Tell Congress to Oppose Corporate Subsidies

by ActRight Community in Heritage Foundation

Later this month, the House of Representatives is expected to vote on Securing American Jobs Through Exports Act of 2011 (H.R.2072).  The misnamed legislation would reauthorize the federal Export-Import (ExIm) Bank, which dates back to 1934, for four years and expand the bank’s lending cap by 60%, to $160 billion.  Without a reauthorization, the bank’s legal charter will expire on May 31, 2012.

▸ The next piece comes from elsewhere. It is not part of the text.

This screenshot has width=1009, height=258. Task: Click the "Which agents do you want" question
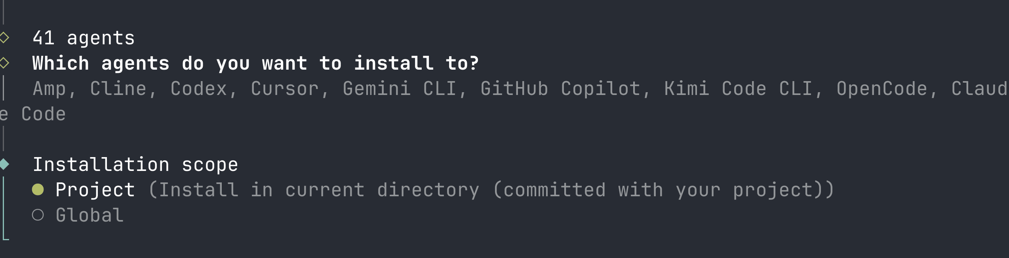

The ExIm Bank provides taxpayer-subsidized loans to U.S. exporters under the auspicious of increasing exports, but according to Wall Street Journal, ExIm’s contribution to increasing exports is “negligible.”  As is the case with any subsidy, taxpayer-backed loans result in market distortion and crony capitalism.  Exporters jockeying for low-cost loans, and those that receive the loans have an advantage over their domestic competition.  The dynamic plays out internationally, too.  Because exports are subsidized, the exported product can be sold cheaper to foreign buyers than domestic buyers.  As a result, domestic companies face a disadvantage in the global market, resulting in job losses at home.  For example, the U.S. airline industry has lost between 4,700 and 7,500 jobs due to taxpayer subsidies to foreign carriers.